Cuando Asunción Molinos Gordo comenzó a pergeñar su propuesta artística en torno al yamur, iniciamos también una pequeña investigación historiográfica. La voz apenas ha tenido presencia en nuestra literatura. Al margen de los glosarios, podemos decir que solo Leopoldo Torres Balbás se ocupó de ellos en un artículo publicado en1958 en la revista Al-Andalus.[1] Significaba ya entonces que su conservación se había debido a la transformación de los alminares de las mezquitas en campanarios de iglesia cristiana. Apuntaba también que en numerosas ocasiones la pobreza de las construcciones soportantes quebraban con el peso de las campanas instaladas en los minaretes, arruinando así los vistosos remates que los coronaban.[2] Los yamures de las mezquitas hispánicas se conocieron en rigor a partir de descripciones medievales y por comparación natural con los conservados en el norte de África, hasta que se localizó un ejemplar en la Península Ibérica que dio origen al estudio de Torres Balbás que citamos.
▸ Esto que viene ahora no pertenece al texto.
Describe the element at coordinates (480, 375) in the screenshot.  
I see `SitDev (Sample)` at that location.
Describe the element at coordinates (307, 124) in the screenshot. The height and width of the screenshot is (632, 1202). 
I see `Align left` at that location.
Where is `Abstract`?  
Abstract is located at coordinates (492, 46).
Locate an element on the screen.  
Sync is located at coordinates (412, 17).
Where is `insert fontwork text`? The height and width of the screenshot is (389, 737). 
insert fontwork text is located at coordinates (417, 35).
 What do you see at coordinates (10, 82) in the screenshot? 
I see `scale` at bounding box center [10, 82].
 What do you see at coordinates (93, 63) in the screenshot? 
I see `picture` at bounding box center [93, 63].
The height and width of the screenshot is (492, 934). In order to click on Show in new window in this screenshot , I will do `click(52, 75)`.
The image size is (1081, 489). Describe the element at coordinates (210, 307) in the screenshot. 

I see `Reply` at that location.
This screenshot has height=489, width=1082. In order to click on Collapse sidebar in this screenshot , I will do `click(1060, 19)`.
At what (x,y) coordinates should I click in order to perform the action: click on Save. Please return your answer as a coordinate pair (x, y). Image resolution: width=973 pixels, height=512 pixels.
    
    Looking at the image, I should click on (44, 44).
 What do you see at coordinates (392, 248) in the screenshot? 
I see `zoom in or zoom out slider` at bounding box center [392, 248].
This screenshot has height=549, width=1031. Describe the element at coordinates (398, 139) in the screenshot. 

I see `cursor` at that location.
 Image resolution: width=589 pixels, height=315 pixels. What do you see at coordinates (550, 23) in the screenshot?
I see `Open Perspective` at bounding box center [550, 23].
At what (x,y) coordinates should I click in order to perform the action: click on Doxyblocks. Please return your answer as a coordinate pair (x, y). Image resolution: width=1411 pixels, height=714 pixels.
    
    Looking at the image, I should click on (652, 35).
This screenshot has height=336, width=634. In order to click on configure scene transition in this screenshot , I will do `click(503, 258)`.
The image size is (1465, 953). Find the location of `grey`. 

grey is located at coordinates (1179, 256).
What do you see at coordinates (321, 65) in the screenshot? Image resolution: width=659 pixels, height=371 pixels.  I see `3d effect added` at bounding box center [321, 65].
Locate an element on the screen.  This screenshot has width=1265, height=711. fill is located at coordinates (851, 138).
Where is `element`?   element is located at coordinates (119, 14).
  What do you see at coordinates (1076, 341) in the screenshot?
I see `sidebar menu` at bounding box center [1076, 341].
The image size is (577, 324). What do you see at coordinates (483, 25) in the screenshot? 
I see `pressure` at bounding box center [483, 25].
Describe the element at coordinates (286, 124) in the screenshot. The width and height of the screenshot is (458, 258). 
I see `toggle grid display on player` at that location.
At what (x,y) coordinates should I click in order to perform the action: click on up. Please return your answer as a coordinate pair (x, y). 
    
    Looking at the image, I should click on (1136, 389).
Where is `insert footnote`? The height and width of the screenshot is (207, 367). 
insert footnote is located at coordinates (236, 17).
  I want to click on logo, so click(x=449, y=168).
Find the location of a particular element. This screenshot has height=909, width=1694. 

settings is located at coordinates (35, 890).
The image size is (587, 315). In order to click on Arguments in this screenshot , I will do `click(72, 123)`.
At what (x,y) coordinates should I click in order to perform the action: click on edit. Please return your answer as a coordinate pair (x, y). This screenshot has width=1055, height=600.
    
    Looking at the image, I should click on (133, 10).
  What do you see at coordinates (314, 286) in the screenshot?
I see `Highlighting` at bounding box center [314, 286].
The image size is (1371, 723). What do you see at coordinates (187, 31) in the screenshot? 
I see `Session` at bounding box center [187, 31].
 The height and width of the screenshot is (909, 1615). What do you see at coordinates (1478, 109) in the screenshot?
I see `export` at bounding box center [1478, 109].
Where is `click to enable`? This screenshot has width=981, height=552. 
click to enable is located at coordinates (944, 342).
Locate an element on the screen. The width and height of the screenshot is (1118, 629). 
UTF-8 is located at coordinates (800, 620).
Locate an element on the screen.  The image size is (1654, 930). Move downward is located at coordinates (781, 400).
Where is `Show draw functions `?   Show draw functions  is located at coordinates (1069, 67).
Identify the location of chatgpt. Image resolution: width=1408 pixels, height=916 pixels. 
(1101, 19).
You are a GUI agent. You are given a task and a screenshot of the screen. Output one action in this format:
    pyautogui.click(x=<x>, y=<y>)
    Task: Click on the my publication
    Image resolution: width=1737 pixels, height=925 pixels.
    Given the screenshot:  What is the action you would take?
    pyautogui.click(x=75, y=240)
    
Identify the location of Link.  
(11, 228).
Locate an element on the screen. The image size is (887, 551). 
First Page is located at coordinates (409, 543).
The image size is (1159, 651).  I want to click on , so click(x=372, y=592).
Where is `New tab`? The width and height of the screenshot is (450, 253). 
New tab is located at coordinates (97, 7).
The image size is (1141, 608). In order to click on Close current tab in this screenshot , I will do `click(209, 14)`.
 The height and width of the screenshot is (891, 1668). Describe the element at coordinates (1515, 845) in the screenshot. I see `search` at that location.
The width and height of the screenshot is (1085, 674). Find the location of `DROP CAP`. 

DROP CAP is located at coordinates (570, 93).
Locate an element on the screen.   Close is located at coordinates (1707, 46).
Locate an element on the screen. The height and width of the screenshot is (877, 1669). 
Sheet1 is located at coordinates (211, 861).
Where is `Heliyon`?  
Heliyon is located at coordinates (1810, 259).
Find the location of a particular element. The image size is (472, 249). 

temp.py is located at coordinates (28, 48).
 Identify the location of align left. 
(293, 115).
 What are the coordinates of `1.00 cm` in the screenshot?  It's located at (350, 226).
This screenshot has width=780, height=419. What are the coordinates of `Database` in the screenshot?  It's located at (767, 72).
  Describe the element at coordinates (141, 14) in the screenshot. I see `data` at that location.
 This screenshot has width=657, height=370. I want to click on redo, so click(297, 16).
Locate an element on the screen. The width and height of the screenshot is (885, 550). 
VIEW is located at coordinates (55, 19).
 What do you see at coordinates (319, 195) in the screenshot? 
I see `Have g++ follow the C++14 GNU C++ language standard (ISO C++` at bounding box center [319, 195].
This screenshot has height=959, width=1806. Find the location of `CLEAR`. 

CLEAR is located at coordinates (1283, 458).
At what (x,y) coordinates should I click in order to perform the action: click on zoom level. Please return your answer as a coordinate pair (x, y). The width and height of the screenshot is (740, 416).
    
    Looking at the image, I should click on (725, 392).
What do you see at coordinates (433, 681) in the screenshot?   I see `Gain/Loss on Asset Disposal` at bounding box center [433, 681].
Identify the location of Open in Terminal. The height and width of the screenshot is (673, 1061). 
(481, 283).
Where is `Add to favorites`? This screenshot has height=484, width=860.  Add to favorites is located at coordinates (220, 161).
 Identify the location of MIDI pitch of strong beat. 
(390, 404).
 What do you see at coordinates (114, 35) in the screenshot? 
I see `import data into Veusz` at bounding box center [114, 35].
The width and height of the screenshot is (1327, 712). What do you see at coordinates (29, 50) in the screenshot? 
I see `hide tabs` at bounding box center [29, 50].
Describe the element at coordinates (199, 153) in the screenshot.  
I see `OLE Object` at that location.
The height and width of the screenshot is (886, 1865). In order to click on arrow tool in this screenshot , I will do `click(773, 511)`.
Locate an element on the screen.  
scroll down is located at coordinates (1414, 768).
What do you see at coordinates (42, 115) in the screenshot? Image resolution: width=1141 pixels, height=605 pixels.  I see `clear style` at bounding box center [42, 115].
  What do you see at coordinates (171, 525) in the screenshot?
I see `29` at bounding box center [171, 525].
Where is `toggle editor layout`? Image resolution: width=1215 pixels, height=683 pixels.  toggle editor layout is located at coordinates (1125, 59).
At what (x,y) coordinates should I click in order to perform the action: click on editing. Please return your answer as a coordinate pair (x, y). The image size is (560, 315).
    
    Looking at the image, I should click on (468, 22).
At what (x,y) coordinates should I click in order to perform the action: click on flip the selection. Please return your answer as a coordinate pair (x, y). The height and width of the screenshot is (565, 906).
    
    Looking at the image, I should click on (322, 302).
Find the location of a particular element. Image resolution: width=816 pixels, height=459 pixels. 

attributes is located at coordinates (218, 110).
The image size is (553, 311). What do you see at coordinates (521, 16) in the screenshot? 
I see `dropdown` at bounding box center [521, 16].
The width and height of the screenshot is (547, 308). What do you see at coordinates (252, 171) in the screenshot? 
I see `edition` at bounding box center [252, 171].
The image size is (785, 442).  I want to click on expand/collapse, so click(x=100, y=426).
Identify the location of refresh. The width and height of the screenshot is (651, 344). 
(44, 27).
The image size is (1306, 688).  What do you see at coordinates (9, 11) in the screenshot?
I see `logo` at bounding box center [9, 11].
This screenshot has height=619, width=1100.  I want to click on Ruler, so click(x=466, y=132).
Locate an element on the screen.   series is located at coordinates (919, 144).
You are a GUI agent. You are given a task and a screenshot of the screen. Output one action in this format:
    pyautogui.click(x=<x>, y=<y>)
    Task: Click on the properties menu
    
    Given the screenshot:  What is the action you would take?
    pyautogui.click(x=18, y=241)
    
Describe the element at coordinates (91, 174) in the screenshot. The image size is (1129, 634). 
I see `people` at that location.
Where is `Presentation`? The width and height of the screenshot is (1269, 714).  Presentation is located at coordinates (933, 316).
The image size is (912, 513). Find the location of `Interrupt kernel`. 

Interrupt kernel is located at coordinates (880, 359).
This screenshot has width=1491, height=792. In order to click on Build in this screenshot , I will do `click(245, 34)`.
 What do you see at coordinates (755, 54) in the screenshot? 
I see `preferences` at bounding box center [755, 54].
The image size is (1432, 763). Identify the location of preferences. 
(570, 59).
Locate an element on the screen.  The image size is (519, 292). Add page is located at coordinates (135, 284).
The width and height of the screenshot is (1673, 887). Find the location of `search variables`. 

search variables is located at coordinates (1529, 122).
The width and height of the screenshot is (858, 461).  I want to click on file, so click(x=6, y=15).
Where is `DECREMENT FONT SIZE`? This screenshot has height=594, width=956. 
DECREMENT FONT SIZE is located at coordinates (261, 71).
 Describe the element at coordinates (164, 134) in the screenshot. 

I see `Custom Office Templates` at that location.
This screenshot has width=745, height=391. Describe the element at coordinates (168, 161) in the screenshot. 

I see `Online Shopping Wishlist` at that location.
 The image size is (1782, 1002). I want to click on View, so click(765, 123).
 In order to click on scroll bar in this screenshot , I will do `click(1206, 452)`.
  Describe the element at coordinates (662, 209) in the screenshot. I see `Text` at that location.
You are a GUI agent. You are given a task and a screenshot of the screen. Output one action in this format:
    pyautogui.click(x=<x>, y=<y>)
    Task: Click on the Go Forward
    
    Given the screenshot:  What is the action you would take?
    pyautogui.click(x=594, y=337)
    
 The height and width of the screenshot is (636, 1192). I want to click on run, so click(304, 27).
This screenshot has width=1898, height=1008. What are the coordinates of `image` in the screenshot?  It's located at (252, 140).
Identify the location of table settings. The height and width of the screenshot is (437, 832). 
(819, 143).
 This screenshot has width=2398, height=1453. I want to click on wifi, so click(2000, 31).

El yamur de Alcolea, conservado en el Museo Arqueológico de Córdoba, sirvió como base para el estudio de su tipología y para permitir identificar sobre los tejados de los campanarios algunos otros supervivientes. Aunque la nómina no es muy extensa, no procede citar aquí más que algunos de ellos, como el de San Juan de los Reyes de Granada; el de la mezquita del Cadí, luego reutilizado en la iglesia de Santa Ana de Granada y expuesto en el Museo de la Alhambra; el de la Iglesia de San Mateo en Lucena o el del Convento de la Concepción en Pedroche, Córdoba.

Casi todas las descripciones, que acompañan las escasas informaciones sobre el yamur, repiten en esencia la aportada en su día por el arquitecto Torres Balbás: una barra vertical de hierro sujeta a la cúpula que cubría la terraza del alminar, en la que se insertaban un número indeterminado de bolas de cobre bronce o latón —en ocasiones recubiertos de oro y plata— en tamaño decreciente. Yamures de una bola, de dos, tres y hasta cinco sobre los que se ha especulado sobre su función mágica y religiosa. Estas bolas, identificadas con manzanas, se relacionan con la virtud que atribuían a esta fruta como detentoras de las serpientes. Esta creencia popular habría operado a favor de su mantenimiento una vez convertidas las mezquitas en iglesias, porque no han sobrevivido otro tipo de yamures. La propia palabra en árabe no deja de ser controvertida. En el árabe magrebí parece referir el “extremo del mástil de la nave”, es decir, la “barra” metálica en sí, y no lo que contiene, pues otros alminares se adornan con medias lunas, o con un gallo con las alas abiertas (como se cuenta del de la mezquita mayor de Granada).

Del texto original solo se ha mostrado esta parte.